1

I was following this other example on how to find lasso regression in r . The image posted below is the image of the codes. I need help with find the RMSE

Edmond
  • 11
  • 1
    Hi, welcome to the site! We can't see your image, could you try again? But regardless, the only hard part in computing RMSE is getting extracting the predictions. Once you've got those, RMSE is simply, in python notation, $\texttt{np.sqrt(np.mean(np.square(pred-y)))}$. – John Madden Dec 30 '22 at 19:47
  • sqrt(mean((y-predictions)^2)) is the R syntax. If you need help extracting the predictions from the model, a software site like the original Stack Overflow could be a valuable resource. – Dave Dec 30 '22 at 19:53

1 Answers1

0

Let’s break down the term.

ROOT: Take the square root.

MEAN: Add up a bunch of numbers, and divide by the number of values you added up.
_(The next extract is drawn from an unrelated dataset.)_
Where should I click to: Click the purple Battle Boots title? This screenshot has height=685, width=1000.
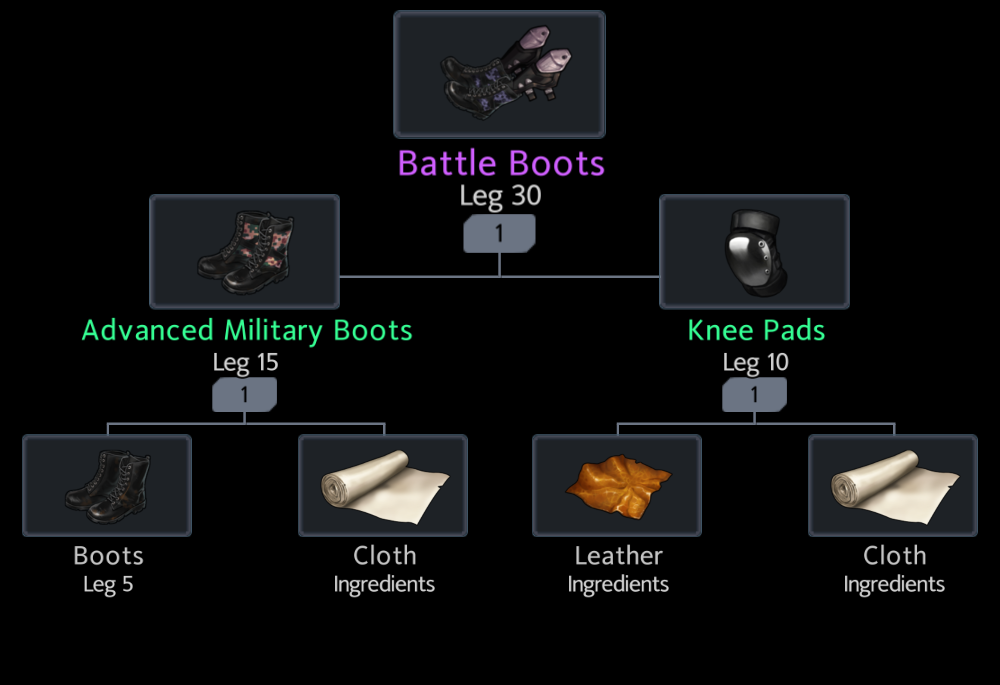(501, 163)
SQUARED: Multiple a number by itself (square the number).

ERROR: The error is by how much you missed the true value, so the difference between truth and predictions. (You can subtract in either order, since the value is squared.)

Consequently, root mean squared error, where $\hat y_i$ is the $i^{th}$ prediction and $n$ is the sample size, is:

$$ RMSE=\sqrt{ \dfrac{ \sum_{i=1}^n\left( y_i - \hat y_i \right)^2 }{ n } } $$

(If this reminds you of standard deviation, there is a reason the formulas look so similar. RMSE relates to the estimated standard deviation of a regression error term.)

Once you extract predictions from the model, just apply this formula.

Some sources will divide by $n-1$, $n-2$ or $n-p$. These all relate to other ways of estimating the regression error standard deviation and have their advantages. Without context to clarify the exact formula, though, I would default to dividing by the sample size $n$ (particularly for a LASSO model).

Dave
  • 62,186